Non c'è soltanto il caso dell'ex Isnardi a far discutere sul fronte del degrado urbano. Anche il passaggio pedonale che collega via XXV Aprile e via Vecchia Piemonte, costeggiando il Tribunale, versa in condizioni che non passano inosservate.
Si tratta di un percorso utilizzato quotidianamente dal personale giudiziario, dagli operatori che lavorano negli uffici e da numerosi cittadini che si recano nel Palazzo di Giustizia. Eppure, l'area appare segnata dall'incuria, con vegetazione non curata e una manutenzione che, secondo chi frequenta la zona, lascia molto a desiderare.
A rendere la situazione ancora più critica è il mancato rispetto della destinazione del percorso. Pur essendo un passaggio esclusivamente pedonale, viene frequentemente attraversato da motorini che lo utilizzano come scorciatoia per passare rapidamente da via Vecchia Piemonte a via XXV Aprile, evitando il normale percorso stradale. Non è raro vedere transitare anche biciclette, con evidenti disagi e potenziali rischi per i pedoni.
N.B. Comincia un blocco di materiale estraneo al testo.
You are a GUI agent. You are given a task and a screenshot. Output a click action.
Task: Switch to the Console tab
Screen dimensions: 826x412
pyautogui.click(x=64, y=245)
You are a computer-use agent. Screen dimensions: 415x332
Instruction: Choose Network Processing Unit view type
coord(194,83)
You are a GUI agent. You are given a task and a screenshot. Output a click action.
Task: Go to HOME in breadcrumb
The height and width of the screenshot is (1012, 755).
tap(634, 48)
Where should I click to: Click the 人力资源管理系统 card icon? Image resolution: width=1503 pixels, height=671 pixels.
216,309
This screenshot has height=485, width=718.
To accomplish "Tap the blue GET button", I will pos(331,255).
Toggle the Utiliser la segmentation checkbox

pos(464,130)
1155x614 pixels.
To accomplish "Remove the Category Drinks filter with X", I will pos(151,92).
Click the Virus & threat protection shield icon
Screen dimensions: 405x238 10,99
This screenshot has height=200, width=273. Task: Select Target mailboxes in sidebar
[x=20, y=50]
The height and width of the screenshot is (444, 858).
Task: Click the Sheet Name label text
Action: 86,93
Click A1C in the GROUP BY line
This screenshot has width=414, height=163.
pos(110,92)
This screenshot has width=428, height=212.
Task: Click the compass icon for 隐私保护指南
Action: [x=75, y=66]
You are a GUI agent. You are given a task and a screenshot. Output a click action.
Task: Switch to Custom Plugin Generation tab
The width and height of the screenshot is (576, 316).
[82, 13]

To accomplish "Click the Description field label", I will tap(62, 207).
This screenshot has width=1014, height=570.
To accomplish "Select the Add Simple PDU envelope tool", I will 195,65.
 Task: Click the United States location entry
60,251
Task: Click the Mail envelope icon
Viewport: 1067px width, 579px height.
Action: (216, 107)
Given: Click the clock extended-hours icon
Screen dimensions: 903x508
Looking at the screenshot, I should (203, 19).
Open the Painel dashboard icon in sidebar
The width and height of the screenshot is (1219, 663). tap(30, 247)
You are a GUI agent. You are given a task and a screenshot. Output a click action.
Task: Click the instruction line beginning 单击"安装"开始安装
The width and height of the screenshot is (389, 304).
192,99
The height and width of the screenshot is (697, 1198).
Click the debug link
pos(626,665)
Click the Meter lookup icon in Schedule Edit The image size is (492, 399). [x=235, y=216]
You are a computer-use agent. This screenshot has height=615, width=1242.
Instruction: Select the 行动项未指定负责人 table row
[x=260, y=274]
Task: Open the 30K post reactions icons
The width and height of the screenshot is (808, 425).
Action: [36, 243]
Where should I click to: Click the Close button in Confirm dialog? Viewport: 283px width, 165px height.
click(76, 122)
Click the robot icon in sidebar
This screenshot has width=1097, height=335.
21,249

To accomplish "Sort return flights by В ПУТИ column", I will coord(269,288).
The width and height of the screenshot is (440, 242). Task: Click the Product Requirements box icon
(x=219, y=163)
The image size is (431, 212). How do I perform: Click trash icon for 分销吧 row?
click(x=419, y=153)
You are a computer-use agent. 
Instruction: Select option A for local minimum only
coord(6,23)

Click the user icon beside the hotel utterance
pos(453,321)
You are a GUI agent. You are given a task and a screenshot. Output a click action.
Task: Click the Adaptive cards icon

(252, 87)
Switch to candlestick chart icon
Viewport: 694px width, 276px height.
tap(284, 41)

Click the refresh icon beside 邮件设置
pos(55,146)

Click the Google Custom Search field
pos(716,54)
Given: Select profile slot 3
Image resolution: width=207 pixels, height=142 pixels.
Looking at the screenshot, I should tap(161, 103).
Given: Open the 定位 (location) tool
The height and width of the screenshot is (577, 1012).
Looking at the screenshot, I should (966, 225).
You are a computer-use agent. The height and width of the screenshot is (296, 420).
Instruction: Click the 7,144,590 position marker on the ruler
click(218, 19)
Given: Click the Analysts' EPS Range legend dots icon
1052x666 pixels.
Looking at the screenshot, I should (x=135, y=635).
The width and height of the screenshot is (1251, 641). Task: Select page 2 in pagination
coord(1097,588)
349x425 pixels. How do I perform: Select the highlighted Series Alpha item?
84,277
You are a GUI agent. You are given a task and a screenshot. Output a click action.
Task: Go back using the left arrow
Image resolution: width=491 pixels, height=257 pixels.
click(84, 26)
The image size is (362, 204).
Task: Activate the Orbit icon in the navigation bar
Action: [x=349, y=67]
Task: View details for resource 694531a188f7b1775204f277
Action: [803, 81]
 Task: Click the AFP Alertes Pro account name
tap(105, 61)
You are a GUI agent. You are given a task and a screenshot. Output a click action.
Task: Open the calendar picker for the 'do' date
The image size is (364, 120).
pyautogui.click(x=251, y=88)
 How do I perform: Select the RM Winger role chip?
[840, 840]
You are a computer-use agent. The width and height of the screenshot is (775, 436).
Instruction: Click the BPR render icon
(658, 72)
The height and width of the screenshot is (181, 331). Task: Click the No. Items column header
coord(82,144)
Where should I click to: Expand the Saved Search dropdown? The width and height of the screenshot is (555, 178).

Una situazione che solleva interrogativi sia sul piano della sicurezza sia su quello del decoro urbano, soprattutto considerando che il tratto si trova a pochi passi da uno degli edifici pubblici più importanti della città. I frequentatori della zona chiedono un intervento di manutenzione, ma anche maggiori controlli affinché il percorso torni a essere riservato esclusivamente ai pedoni, come previsto.